なぜデンソーがクラウドサービスの開発に挑戦し始めたのか
最初に登壇した技術開発センターデジタルイノベーション室担当課長の小泉氏は、「現在同社は従業員数15万人を超えており売上高4.5兆円、車関係の部品による売上が98%を占めるが、今後は縮小していく可能性が高い」と明かした。その理由を「携帯電話からスマホに移行するときに起こったようなイノベーションの波が自動車業界にも訪れている」と分析。「端末、製品自体の良し悪しではなく、クラウドサービス面が車においても重要視され始めている」として、車の製造メーカーである同社も、クラウドサービス面の開発にも身を乗り出し始めたという。
両氏は、車においていかにクラウドサービスを活用していくか、いわゆるモビリティー・アズ・ア・サービス(Mobility as a Service)、MaaS(マース)の開発を主に担当。小泉氏によると、開発チームは「米シリコンバレーで成功している厳格なアジャイル開発手法に則ること」「サービス思考、サービスをデザインするために全て自社で内製化すること」「コネクティッドIoTプラットフォームを作って開発活動を行うこと」という3つの側面からサービス開発にアプローチしているという。
「攻めのIT」活用をアジャイルで開発する
次に登壇した佐藤氏が、実際に同社が取り組むアジャイル開発の詳細のほか、同社の開発組織作りや現場での取り組みについて紹介した。
まずはじめに、佐藤氏はデンソーの取り組むIT活用を「攻めのIT」と定義した。「社内システムのIT化を守りとすると僕らが取り組んでるのはIT技術を使ったモビリティサービスとか、どうやったら車を楽しく使ってもらえるか、事故を減らせるかなどお客様の課題解決に取り組むためにITを活用。開発のやり方の一つとしてアジャイルを採用している」(佐藤氏)。

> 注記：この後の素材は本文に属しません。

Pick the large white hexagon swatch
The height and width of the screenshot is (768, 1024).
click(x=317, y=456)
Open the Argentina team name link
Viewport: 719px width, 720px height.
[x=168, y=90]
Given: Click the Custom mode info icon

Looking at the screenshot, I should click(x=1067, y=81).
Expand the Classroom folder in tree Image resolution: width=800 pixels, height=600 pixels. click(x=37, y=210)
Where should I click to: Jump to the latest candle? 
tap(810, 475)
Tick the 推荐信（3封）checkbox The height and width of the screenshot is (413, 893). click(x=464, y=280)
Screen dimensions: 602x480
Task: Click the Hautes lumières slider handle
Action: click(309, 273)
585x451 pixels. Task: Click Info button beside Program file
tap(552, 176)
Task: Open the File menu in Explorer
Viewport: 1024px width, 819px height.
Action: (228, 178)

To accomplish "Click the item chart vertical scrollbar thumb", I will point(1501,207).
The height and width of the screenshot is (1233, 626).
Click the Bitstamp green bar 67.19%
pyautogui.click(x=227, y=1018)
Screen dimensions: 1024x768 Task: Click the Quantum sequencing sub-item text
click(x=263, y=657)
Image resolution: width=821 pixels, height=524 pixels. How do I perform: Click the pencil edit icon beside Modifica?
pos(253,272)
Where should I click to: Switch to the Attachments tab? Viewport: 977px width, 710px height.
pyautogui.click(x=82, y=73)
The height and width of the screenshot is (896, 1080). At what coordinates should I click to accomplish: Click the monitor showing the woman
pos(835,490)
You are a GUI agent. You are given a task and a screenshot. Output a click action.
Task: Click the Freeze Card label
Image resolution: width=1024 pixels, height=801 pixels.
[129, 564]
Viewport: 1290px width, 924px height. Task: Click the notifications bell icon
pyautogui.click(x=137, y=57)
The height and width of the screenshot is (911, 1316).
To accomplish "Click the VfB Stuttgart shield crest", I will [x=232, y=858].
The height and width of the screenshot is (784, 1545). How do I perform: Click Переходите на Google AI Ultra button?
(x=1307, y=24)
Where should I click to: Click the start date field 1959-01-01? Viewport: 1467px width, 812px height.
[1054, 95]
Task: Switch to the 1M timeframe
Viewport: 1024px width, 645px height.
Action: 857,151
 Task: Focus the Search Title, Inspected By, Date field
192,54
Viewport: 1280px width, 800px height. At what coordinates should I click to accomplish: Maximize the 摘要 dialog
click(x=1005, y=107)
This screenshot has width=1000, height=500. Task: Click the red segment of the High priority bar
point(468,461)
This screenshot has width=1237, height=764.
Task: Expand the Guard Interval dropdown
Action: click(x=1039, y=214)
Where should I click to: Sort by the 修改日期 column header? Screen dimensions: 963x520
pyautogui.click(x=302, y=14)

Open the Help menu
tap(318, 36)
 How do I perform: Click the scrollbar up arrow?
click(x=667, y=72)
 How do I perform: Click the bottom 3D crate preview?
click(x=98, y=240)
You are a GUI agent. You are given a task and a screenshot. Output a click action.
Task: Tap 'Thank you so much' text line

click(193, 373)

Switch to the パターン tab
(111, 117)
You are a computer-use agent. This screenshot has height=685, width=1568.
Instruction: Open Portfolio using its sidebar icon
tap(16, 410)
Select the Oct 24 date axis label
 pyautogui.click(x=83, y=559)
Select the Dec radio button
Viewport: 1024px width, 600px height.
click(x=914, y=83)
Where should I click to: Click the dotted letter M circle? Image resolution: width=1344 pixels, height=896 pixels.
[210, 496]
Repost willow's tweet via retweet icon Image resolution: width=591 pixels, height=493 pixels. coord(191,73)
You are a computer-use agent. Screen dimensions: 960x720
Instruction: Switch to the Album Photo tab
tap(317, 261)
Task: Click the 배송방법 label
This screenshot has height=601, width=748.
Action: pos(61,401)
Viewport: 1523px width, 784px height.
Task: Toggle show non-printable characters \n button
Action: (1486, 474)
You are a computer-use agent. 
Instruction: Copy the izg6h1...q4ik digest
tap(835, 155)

アジャイル開発手法はどういった開発に向いているのか。佐藤氏は「アジャイルとよく対比されるのはウォーターフォール。状況を見ながら仕様やパッケージを変更したいならアジャイルが、既存の仕様通りに作りたいならウォーターフォールが向いている。作りたいものによって適材適所です」と話す。アジャイル開発に対し品質を不安視されるといったネガティブな見方もあることを紹介した上で、「アジャイル開発では毎週スプリントを行っている。こまめに品質の確認をしながら作っているので品質が犠牲になることはない」と力を込めた。